What do you mean, poor people should have tasty food?

Pretty regularly you get not poor people all over (social) media being upset at the idea that poor people might eat something other than oats. Like buying a birthday cake on food stamps or the whole rule where you cannot buy hot food on food stamps which is only good for punishing people who may not even have cooking facilities. Or the recent scandal in the UK where the families that qualify for free school lunch got food hampers instead of a voucher, because they might buy something the Tories don’t approve of. Basically the same people who will tell you that all Cubans receiving staples of rice and beans is a horrible sign of socialism will demand that poor people in capitalism never eat anything but staples.

 

But sometimes “the left” isn’t any better and all signs of people enjoying food is seen as decadence. Last summer somebody dared to post a picture of her lunch, doing basically the thing social media was invented for, and received hate and harsh criticism for, checks note, basically having an unconstructed sandwich for lunch. Now, the ultimate irony is of course that in France a charcuterie board is probably the most “paysanne”  (rural and down to earth) lunch ever and nobody in the country of foi gras would think it bourgeois, but I guess for some people anybody having food that is not shitty (and has been that shitty for at least three generations) must be condemned as a sign of being a member of the elites.

You think that’s funny?
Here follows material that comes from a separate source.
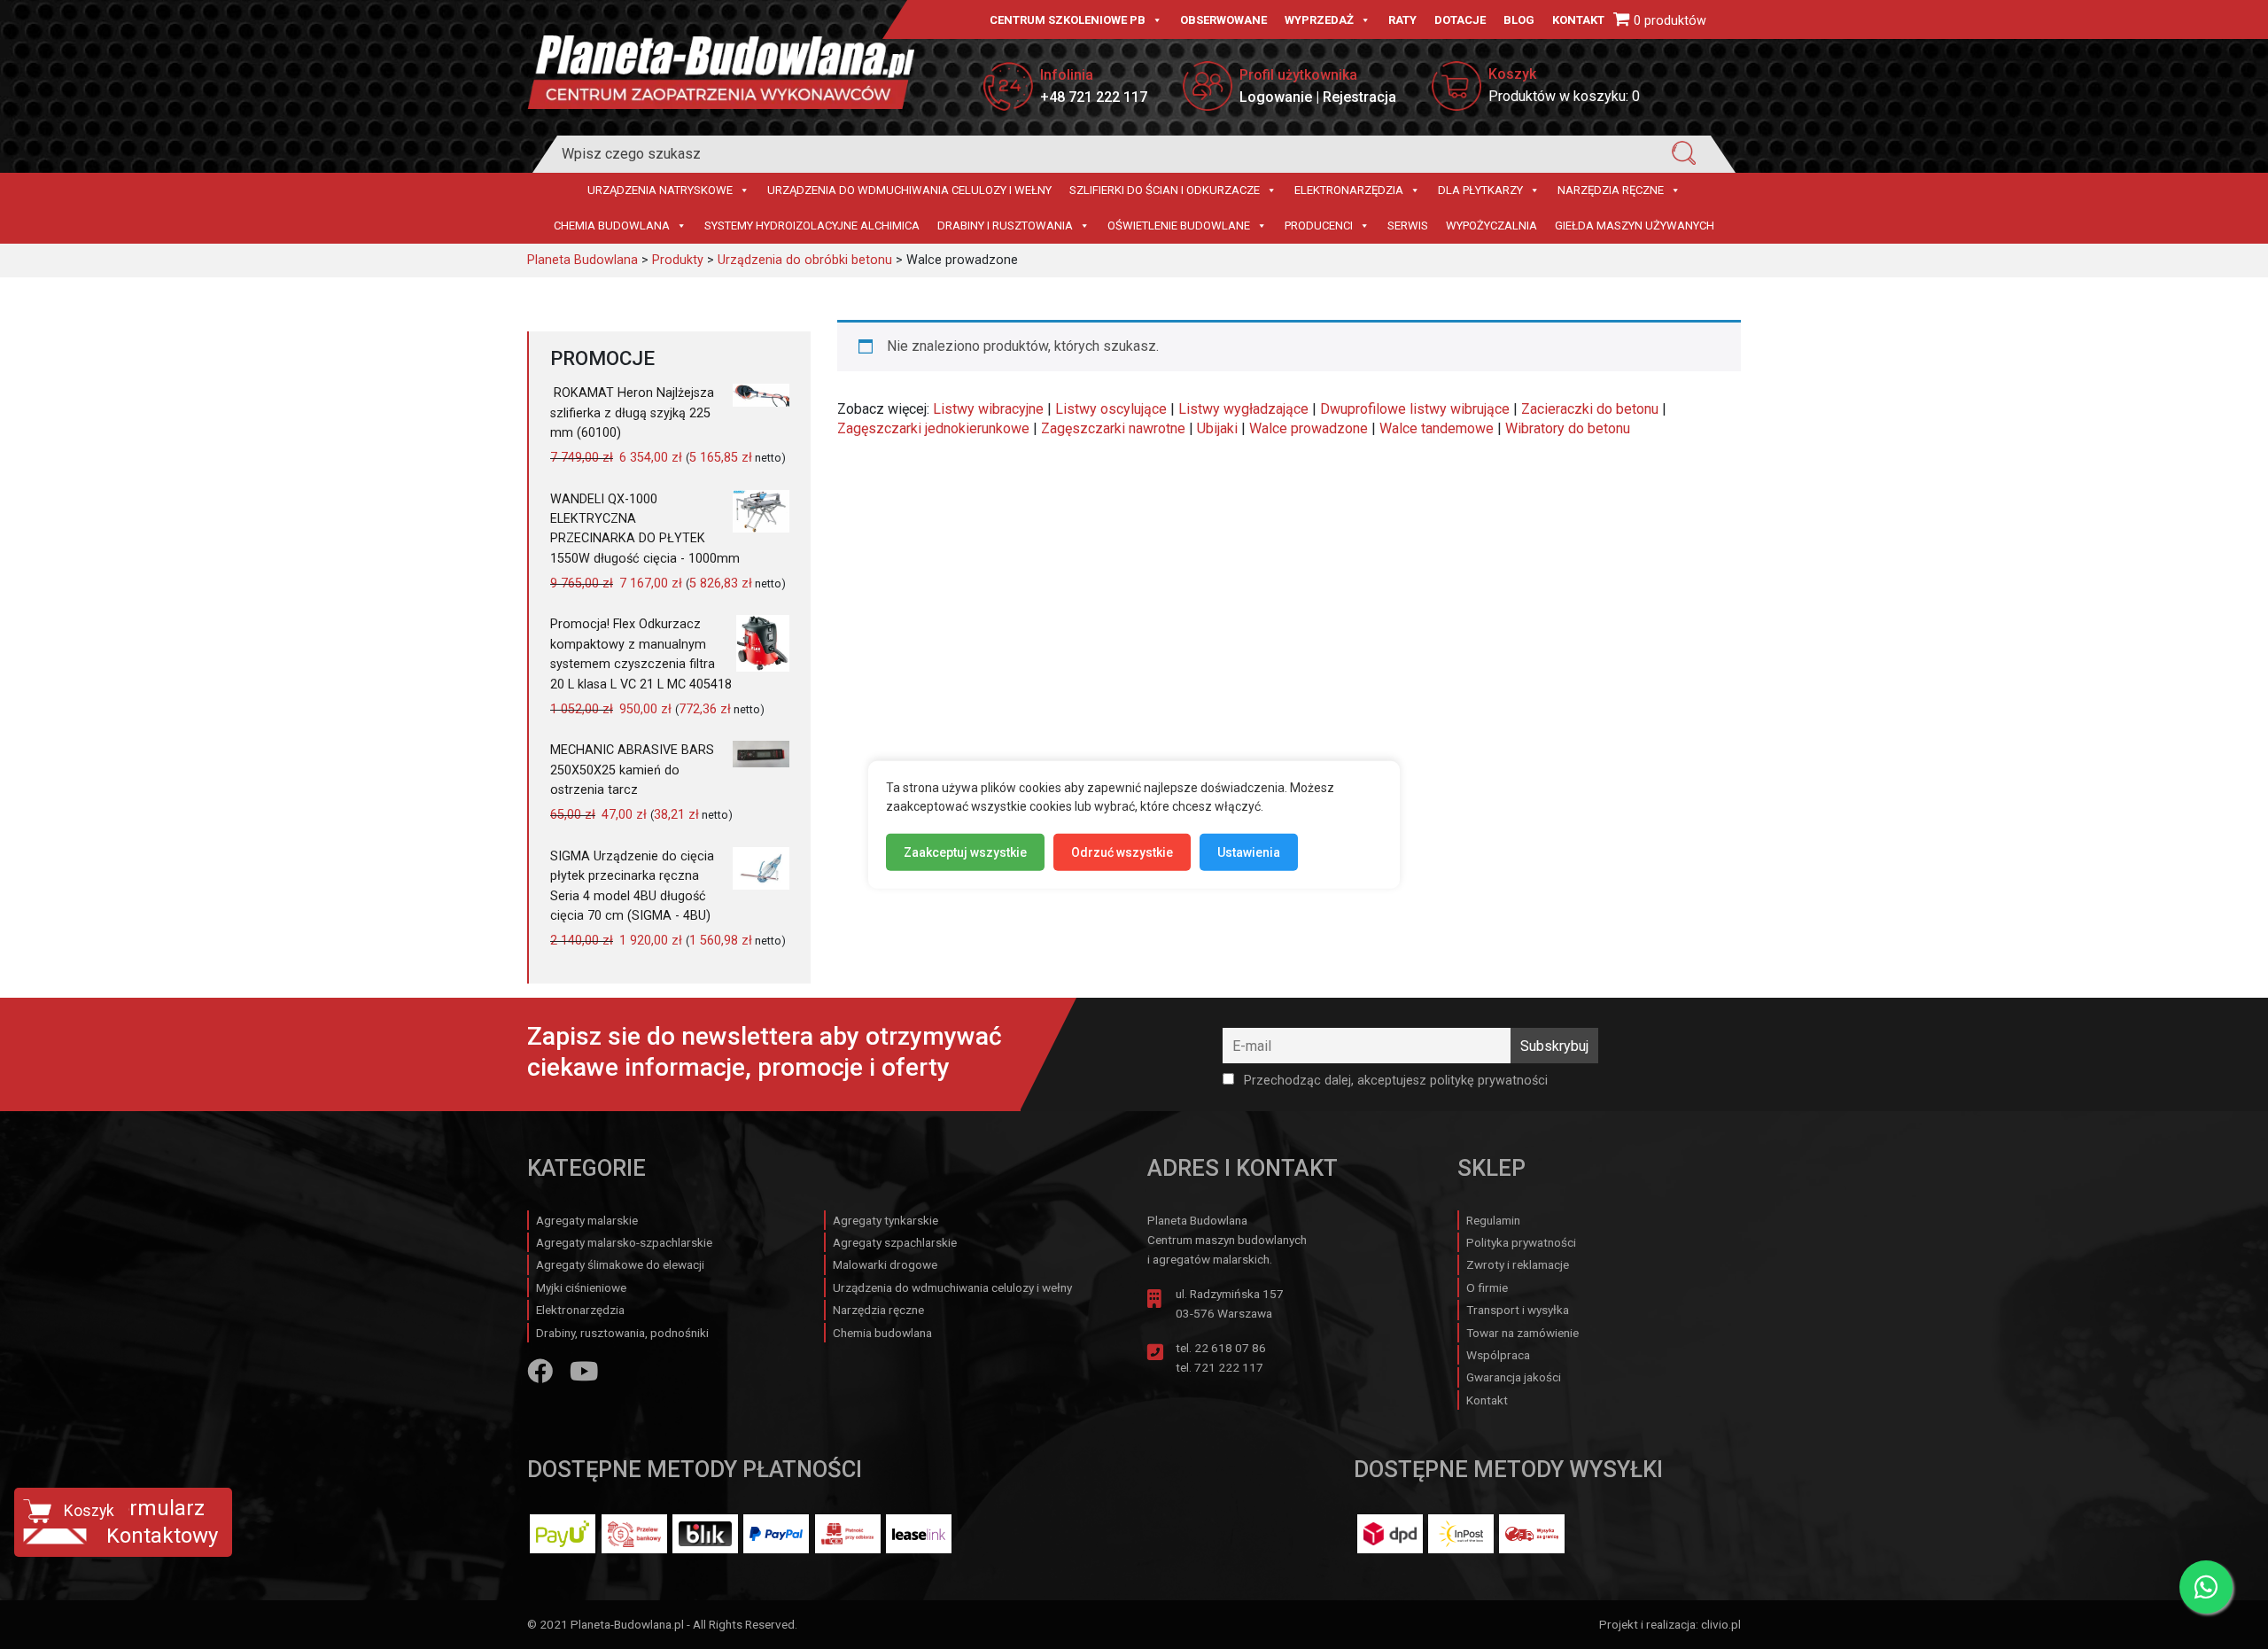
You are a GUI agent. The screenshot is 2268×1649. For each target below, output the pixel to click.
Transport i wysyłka (1517, 1310)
Here’s one even funnier: You take an item that used to be present in every kitchen like the good old cast iron skillet, but got often thrown away as “new” things like teflon coated frying pans came up (making their descendants have to buy them again, thank you, grandma…) and declare them to be bourgeois. I mean, unless you decide you need Le Creuset in your life, they are not even expensive new and you can get them second hand because they are practically indestructible (unlike the silly teflon coated ones).

Which gets me to a hypothesis: The people attacking others for enjoying food are simply bad cooks. They themselves have no idea about how to prepare a tasty meal, regardless of whether the ingredients are cheap or expensive (tonight’s dinner: griddle cakes. Most expensive item: an avocado as a side dish. Cost per person: 1.50, including the avocado). And because they can only get good food when eating out, they equate good food with luxury. They would totally buy a cast iron skillet just to let it rust  (and put it in the dishwasher occasionally because it looks icky), but then they get angry at not being able to use it, so they have to declare it a “hallmark of bourgeois life”.

 

So, what’s the food or cooking item you’ve been shamed for because it was deemed “too bourgeois” (for a commoner like you)?